Your objective
Copy the rows below word for word, starting at the line that contains "will tap(61, 60)." and ending at the line that contains "pos(615,46)", with both of those lines included.

Provided entries
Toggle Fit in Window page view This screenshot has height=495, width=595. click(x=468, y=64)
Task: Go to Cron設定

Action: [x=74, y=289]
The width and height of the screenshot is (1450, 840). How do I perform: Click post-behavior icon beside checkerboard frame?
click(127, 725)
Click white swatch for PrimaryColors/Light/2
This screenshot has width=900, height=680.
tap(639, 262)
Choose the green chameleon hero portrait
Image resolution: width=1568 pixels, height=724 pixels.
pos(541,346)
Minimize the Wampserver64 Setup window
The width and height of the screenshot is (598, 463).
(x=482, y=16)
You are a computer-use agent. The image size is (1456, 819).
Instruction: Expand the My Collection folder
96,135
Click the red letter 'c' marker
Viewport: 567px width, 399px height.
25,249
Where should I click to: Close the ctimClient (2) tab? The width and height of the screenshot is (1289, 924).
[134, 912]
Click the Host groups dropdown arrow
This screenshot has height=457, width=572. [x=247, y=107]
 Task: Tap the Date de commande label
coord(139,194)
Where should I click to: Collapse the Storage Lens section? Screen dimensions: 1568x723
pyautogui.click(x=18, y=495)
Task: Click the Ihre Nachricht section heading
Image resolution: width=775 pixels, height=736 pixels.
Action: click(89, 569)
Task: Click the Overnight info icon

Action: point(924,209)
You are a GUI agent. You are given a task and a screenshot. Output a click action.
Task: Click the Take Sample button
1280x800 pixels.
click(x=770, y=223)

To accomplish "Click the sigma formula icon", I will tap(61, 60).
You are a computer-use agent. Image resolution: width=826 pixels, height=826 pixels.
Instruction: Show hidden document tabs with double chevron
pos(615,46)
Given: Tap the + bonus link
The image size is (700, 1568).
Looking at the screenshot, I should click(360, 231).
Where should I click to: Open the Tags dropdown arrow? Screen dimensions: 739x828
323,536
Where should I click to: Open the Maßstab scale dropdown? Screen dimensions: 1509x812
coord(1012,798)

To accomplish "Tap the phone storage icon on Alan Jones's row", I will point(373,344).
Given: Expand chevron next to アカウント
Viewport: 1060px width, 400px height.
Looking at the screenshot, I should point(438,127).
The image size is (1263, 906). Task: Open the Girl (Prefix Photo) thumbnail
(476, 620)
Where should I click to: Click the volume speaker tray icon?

Right answer
To accomplish "Click the sigma formula icon", I will tap(61, 60).
You are a computer-use agent. Image resolution: width=826 pixels, height=826 pixels.
Instruction: Show hidden document tabs with double chevron
pos(615,46)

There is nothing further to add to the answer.